Highlight of Business Operations:Control Products & Solutions sales increased 24 percent to $3,406.1 million in 2011 compared to $2,742.0 million in 2010. Organic sales increased 20 percent, and the effects of currency translation and acquisitions contributed 3 percentage points and 1 percentage point, respectively, to the total increase. The segment s organic sales increase resulted from growth in both products and solutions and services businesses, which grew at rates similar to the segment average. Latin America, Asia-Pacific and EMEA reported year-over-year growth above the segment average, while year-over-year sales increases in the United States and Canada were less than the segment average growth rate. Pricing had an immaterial effect on revenue during the period.
Control Products & Solutions segment operating earnings were $368.5 million in 2011, up 52 percent from $241.8 million in the same period of 2010. Operating margin increased 2.0 points to 10.8 percent in 2011 as compared to 2010. The increase was predominantly due to volume increases, partially offset by sales mix and increased spending to support growth.
The table below reflects our operating results for years ended September 30, 2012, 2011 and 2010 with non-operating pension costs reclassified to their own line item for all periods presented. These costs were previously included in the operating earnings of each segment and in general corporate-net.

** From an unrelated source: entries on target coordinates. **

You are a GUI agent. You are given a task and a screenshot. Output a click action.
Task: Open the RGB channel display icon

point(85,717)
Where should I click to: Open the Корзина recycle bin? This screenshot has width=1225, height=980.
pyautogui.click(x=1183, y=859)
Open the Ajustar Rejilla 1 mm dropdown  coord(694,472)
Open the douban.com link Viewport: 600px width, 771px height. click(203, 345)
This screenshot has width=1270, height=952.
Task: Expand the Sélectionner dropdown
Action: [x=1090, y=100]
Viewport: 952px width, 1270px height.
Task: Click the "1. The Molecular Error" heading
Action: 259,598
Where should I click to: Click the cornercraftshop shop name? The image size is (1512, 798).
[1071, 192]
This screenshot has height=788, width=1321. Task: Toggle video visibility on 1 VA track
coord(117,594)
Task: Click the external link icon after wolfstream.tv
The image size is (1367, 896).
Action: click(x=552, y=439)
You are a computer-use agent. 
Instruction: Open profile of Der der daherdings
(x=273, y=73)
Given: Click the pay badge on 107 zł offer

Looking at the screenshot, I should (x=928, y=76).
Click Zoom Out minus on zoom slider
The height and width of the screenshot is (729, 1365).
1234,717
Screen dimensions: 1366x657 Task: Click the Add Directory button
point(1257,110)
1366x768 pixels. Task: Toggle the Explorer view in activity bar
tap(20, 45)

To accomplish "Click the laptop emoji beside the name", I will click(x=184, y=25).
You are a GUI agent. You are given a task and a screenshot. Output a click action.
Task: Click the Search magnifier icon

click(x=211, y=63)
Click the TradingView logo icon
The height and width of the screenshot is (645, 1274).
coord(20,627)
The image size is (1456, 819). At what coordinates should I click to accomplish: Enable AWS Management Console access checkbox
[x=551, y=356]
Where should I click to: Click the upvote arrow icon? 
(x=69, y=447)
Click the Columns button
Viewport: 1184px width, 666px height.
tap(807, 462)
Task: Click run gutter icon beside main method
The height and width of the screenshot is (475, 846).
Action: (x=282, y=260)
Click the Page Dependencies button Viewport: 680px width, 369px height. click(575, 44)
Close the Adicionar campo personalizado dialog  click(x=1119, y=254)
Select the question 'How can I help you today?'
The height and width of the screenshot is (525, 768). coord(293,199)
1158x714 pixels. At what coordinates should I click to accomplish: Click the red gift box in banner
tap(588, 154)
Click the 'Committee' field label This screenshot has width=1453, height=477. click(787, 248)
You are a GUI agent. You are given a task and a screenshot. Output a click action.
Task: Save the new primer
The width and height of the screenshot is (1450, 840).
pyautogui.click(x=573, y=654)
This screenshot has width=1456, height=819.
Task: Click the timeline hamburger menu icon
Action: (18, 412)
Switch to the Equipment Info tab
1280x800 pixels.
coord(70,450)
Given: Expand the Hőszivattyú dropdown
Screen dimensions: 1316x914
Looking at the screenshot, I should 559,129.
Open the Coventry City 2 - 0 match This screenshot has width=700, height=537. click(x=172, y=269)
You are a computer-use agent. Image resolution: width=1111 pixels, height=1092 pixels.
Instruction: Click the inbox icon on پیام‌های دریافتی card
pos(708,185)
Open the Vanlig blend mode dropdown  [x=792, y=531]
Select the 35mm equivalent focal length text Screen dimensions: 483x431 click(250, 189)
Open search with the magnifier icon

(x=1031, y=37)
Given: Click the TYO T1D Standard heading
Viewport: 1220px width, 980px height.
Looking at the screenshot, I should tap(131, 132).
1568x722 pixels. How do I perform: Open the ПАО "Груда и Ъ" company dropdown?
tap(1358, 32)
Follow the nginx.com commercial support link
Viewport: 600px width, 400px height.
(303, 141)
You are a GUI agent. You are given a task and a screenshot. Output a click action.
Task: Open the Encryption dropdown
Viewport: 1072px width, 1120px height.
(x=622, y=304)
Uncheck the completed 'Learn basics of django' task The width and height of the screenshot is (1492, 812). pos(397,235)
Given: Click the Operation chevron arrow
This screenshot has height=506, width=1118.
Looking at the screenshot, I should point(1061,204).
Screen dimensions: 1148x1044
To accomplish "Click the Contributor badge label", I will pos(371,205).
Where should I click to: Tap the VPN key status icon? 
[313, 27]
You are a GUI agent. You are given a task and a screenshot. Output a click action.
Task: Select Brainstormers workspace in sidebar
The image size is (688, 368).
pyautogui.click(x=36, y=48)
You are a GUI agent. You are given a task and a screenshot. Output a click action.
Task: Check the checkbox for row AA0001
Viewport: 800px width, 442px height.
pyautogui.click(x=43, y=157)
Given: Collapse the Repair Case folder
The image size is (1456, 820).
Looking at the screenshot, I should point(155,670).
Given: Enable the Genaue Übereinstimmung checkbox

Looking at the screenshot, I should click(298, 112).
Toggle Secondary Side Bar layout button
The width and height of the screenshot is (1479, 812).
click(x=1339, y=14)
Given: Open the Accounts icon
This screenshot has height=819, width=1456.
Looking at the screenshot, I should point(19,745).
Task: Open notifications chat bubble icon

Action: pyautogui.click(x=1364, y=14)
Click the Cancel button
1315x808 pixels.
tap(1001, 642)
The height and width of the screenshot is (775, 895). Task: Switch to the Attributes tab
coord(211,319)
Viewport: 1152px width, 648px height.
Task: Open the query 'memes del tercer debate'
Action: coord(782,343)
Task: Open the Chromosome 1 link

Fiscal 2012, 2011 and 2010 non-operating pension costs excluded from Architecture & Software segment operating earnings were $11.6 million, $11.3 million and $3.4 million, respectively. Fiscal 2012, 2011 and 2010 non-operating pension costs excluded from Control Products & Solutions segment operating earnings were $20.9 million, $9.9 million and $6.2 million, respectively. Fiscal 2012, 2011 and 2010 non-operating pension costs excluded from general corporate-net were $2.7 million, $2.3 million and $0.5 million, respectively.
We estimate our pension expense will be approximately $168.8 million in 2013, an increase of approximately $64.1 million from 2012, of which $20.6 million and $43.5 million relate to operating and non-operating pension costs, respectively. Further information on operating and non-operating pension costs is provided in "Introduction of new non-GAAP measures and changes to definition of segment operating earnings for fiscal 2013" section in Part II, Item 7. "Management's Discussion and Analysis".
We recorded a valuation allowance for a portion of our deferred tax assets related to net operating loss, tax credit, and capital loss carryforwards (Carryforwards) and certain temporary differences in the amount of $31.8 million at September 30, 2012 and $32.8 million at September 30, 2011 based on the projected profitability of the entity in the respective tax jurisdiction. The valuation allowance is based on an evaluation of the uncertainty that the Carryforwards and certain temporary differences will be realized. Our income would increase if we determine we will be able to use more Carryforwards or certain temporary differences than currently expected.